- _TEXT BLOCK_:
━━━━━━

But not every woman on the pill is a young teen or even a single woman. Harrington makes no mention of married women being on the pill, nor of women in a committed relationship. Instead, she advocates natural methods of contraception, such as learning the fertile times of a woman’s cycle or relying on the man’s ability to control his orgasm (what we used to call the pull-and-pray method). Curiously, Harrington makes no mention of other non-pharmaceutical methods of birth control, such as an IUD or diaphragm, so we are left with a false choice between pharmaceuticals and high-risk natural methods. Her fondness for the naturalistic fallacy leads me to suspect she would reply that our most reliable forms of birth control, such as an IUD, are artificial prosthetics and therefore also undesirable.

A quick question then: what do you call a couple who rely on natural methods of contraception? That’s right: parents. If Harrington really wants a rewilding of women’s fertility, we should be prepared for the inevitable result. Six kids? 10? In the pre-industrial world, a woman would be pregnant about six or seven times in her life, and often more—if she survived the birthing process. But of course, you could count on a few kids not surviving either, so sometimes things evened out. But I don’t think many of us would truly welcome six kids, or have the space for them, or make the money necessary to feed and raise them all. The pill may not be a perfect solution to managing the unwieldy nature of a woman’s body, but I doubt that having 10 children is either.

It is in the realm of a committed relationship where the best sex happens. And the reasons I am against the pill in teens is the reason I am for it in adults. What we should aim for isn’t free sex but good sex. High-quality fucking. When Harrington comes out against Big Romance, she comes out against the very thing that we should all aspire to and long for, even if it remains elusive. It enriches us when we’re in love and makes us want to give ourselves to our lovers with abandon; it makes us want to be better people so that we might please our beloved more. Harrington quotes Horace saying, “You may drive Nature out with a pitchfork, but she keeps coming back.” But when she writes that marriages should be practical, that they should do the work of building a stable family, and that they should forfeit the idea of Big Romance, she loses me. I’m not about to dismiss the benefits of a stable marriage and a solid family, but to be human means that we long for passion, for erotic energy, for something bigger. Our erotic drive propelled us out of the primordial ooze in the first place, and this desire—the desire to desire and to be desired—drives us still. And it is good.

━━━━━━

- _DATA EXCERPTS_:
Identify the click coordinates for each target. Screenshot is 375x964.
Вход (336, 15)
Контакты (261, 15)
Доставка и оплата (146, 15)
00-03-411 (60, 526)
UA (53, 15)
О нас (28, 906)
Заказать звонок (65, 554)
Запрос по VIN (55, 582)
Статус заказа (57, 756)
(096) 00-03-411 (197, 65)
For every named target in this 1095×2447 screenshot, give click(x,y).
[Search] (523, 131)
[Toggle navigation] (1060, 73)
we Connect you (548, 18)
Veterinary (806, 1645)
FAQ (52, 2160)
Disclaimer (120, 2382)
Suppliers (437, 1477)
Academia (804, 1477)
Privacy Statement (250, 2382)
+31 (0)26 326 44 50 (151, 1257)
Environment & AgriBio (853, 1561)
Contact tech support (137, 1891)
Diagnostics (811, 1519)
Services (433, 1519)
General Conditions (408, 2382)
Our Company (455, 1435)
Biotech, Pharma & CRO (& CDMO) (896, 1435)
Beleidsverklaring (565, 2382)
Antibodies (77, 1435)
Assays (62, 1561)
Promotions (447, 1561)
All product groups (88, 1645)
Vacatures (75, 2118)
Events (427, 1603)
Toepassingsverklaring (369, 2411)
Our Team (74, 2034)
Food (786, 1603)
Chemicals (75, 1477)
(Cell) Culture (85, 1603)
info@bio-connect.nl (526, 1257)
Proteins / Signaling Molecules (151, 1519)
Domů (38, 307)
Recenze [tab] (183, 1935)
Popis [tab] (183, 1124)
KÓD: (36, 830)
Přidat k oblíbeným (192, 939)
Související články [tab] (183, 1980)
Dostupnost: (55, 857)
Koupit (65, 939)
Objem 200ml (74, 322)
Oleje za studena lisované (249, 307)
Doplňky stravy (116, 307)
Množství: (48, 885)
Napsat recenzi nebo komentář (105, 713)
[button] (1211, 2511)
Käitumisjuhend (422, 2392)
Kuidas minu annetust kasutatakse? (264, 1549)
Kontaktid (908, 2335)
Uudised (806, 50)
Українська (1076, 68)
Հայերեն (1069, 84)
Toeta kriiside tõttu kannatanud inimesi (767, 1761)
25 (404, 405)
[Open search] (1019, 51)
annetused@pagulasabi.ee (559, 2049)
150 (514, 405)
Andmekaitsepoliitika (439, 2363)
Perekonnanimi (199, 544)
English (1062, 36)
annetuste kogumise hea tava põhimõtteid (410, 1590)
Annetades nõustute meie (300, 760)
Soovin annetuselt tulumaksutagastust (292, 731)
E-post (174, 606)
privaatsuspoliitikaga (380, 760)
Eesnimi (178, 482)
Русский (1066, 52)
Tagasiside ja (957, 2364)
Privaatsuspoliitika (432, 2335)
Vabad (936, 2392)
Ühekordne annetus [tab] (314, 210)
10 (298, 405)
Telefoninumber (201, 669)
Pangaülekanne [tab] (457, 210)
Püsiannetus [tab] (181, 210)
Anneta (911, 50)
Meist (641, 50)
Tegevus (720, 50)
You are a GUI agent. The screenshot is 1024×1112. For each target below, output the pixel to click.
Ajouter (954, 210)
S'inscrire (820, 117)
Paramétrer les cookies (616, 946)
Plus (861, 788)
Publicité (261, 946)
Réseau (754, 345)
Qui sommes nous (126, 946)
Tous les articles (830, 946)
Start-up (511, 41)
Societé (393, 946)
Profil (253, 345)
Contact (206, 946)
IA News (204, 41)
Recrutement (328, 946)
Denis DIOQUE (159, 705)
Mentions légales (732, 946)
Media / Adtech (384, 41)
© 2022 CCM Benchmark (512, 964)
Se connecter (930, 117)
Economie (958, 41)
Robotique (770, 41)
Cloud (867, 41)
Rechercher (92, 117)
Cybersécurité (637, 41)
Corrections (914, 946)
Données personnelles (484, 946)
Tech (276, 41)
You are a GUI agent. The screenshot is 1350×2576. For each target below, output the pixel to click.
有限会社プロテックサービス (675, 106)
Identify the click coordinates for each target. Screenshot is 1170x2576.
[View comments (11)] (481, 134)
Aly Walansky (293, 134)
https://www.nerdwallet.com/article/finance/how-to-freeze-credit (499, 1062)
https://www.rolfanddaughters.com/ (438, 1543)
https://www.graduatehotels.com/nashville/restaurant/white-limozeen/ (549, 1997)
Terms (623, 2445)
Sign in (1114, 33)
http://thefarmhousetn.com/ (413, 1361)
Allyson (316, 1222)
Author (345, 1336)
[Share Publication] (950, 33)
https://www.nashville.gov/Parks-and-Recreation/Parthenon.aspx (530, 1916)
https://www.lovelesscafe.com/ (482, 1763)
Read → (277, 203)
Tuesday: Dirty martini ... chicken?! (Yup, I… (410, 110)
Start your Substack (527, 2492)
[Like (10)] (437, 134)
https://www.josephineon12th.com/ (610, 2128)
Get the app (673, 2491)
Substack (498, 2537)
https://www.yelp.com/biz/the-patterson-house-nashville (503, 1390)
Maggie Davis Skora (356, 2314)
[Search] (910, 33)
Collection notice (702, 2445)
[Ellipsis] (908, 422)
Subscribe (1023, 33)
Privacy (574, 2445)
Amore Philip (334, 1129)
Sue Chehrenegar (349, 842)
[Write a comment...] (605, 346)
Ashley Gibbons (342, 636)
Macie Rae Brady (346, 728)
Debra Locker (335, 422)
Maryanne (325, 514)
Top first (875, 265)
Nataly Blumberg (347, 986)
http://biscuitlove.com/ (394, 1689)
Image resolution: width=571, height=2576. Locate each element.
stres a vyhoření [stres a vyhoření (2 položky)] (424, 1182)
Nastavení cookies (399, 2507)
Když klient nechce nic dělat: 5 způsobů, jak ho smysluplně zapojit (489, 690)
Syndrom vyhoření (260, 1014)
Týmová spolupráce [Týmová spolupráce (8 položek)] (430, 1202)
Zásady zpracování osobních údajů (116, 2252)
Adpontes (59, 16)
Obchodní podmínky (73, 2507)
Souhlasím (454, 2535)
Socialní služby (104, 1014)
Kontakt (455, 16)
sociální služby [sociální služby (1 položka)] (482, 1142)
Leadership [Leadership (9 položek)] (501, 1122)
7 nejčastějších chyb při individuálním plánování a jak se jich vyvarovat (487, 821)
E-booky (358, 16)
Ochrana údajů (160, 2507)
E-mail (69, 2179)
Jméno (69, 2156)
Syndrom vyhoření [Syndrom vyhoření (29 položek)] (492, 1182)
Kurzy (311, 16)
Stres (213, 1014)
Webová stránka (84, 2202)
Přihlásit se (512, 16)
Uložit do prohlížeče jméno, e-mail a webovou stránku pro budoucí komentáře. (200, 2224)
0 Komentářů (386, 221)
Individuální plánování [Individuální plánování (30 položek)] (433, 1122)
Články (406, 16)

━━━━━━

- _EXERCISE REQUIREMENTS_:
1: In the text on Harrington and the pill, why does the writer say readers are "left with a false choice between pharmaceuticals and high-risk natural methods"?
2: Pick up the text on Harrington and the pill after its final sentence and carry it on.

- _PER-TASK OUTPUTS_:
1: Harrington promotes natural contraception but never mentions other non-pharmaceutical methods of birth control, such as an IUD or a diaphragm. Because those options are left out, the only alternatives presented are the pill and risky natural methods.

2:
Harrington seems to want us all to put on our sensible shoes and do away with the glittering allure of the fairytale’s glass slipper. She wants to make sex a matter of public concern, and she wants us to acknowledge that men and women aren’t interchangeable androgyns and that they have different needs which should be addressed. But to do this we cannot exchange the cyborg for the Vulcan, operating as though a rational concern for family legacy is the highest good. We are creatures of too much lust for that—too much passion, too much tragedy, too much ecstasy. In receiving the riches of this life, we are beholden to the god of bad choices as much as to the god of the good ones. Harrington might want to remember that being against progress doesn’t mean being for regress. It might mean doing away with the dialectic of progress and being against it in the first place. To be viable, feminism may simply have to contain contradictory multitudes. And what could be more exuberantly feminine than that?